How is the GPU "instructed" to render an image?

If this question is off, please let me know as I don't want to clutter the platform with off-topic questions!

Anyways, I'm having a hard time finding information about what's actually going on when an image is rendered because of some code I've written.

Say I wanted to add the numbers 5 and 3. The CPU would write 5 to one register and 3 to another one. The ALU would take care of the calculation and output 8. That's fine, the CPU uses MOVE and ADD to produce a result.

What I don't find any information on however, is what's going on when I want to draw a rectangle. There are importable frameworks for most programming languages which lets you do this. In SpriteKit (Swift & Objc) for example, you would write something like

let node = SKSpriteNode(color: .white, size: CGSize(width: 200, height: 300))
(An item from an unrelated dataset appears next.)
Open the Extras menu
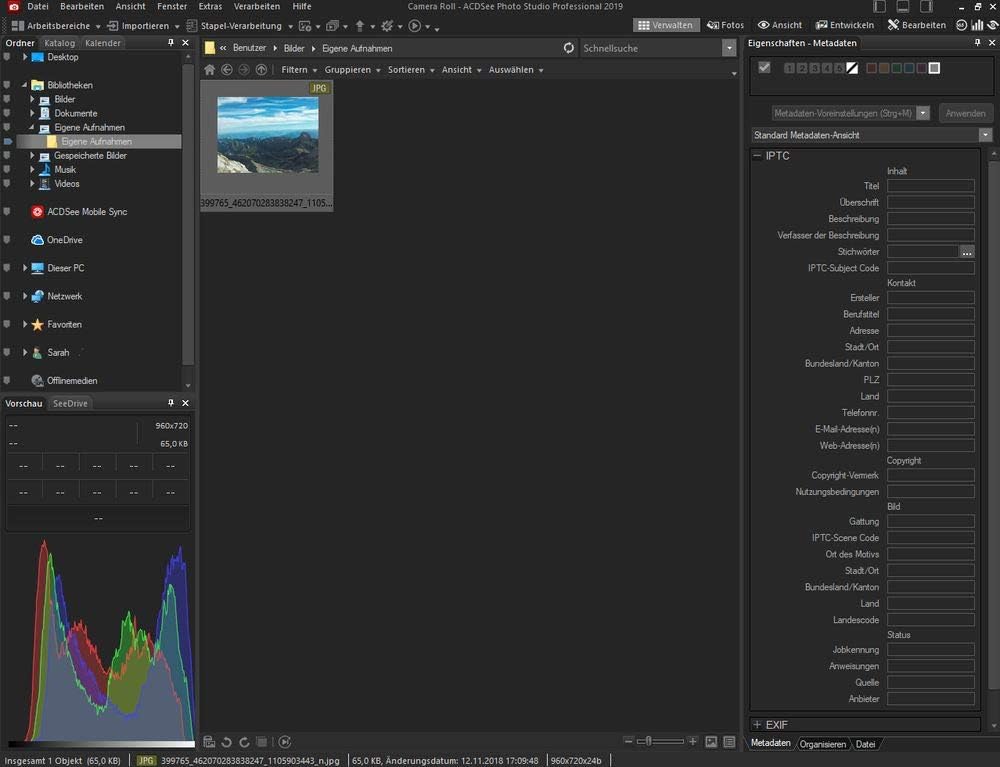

and add node to an SKScene (just a scene containing childNodes) and a white rectangle would "magically" get rendered. What I would like to know is what goes on under the hood. Why does this exact framework let you draw a rectangle. What is the assembly code (say, for Intel Core M) which makes the GPU calculate what this rectangle will look like? And how does SpriteKit build on the basics of Swift/Objective C to actually do this (and could I do this myself)?

Maybe a weird question, but I feel like I have to know (yes, sometimes I'm too curious). Thank you.
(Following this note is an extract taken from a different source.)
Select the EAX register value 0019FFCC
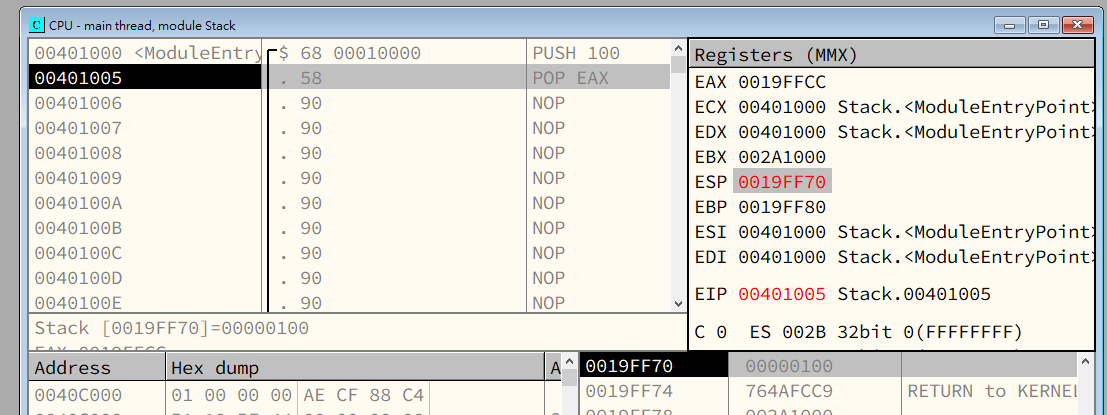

P.S. I would love a really detailed answer, not "the CPU 'tells' the GPU to draw a rectangle" - CPUs can't talk!

Solution

There are many ways to render convex polygon. The most used in past was ScanLine algorithm where you simply rasterize all the lines of circumference into left/right buffers and then just render using horizontal lines and interpolating the other coordinates along the way (like z,r,g,b,tx,ty,nx,ny,nz...). This was suited for single-thread CPU based SW rendering.

With parallelization (like on GPU) different approach get more popular. It simply renders only triangles (so you need to triangulate your polygons) and renders like this:

compute AABB

so simply min,max of x,y coordinates of the triangle vertexes.
loop through AABB

this is done in parallel and its done by GPU interpolators. Each interpolated (looped) "pixel" is called fragment (as it usually contains more than just color)
for each fragment

compute barycentric coordinates and from the result decide if fragment is inside (s+t<=1) or outside (s+t>1) triangle. If inside invoke Fragment shader.
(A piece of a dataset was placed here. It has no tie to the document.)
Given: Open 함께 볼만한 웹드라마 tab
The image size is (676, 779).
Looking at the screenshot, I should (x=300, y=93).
All this gets done just before Fragment shader stage and usually all this (or majority of it) is implemented in HW so no code.

Nowadays GPU rendering is done by passing geometry to the gfx driver itself. What drivers does under the hood is just guess work for us but most likely they also just pass the geometry and configuration setting to the right places on the GPU (memory, registers, ...).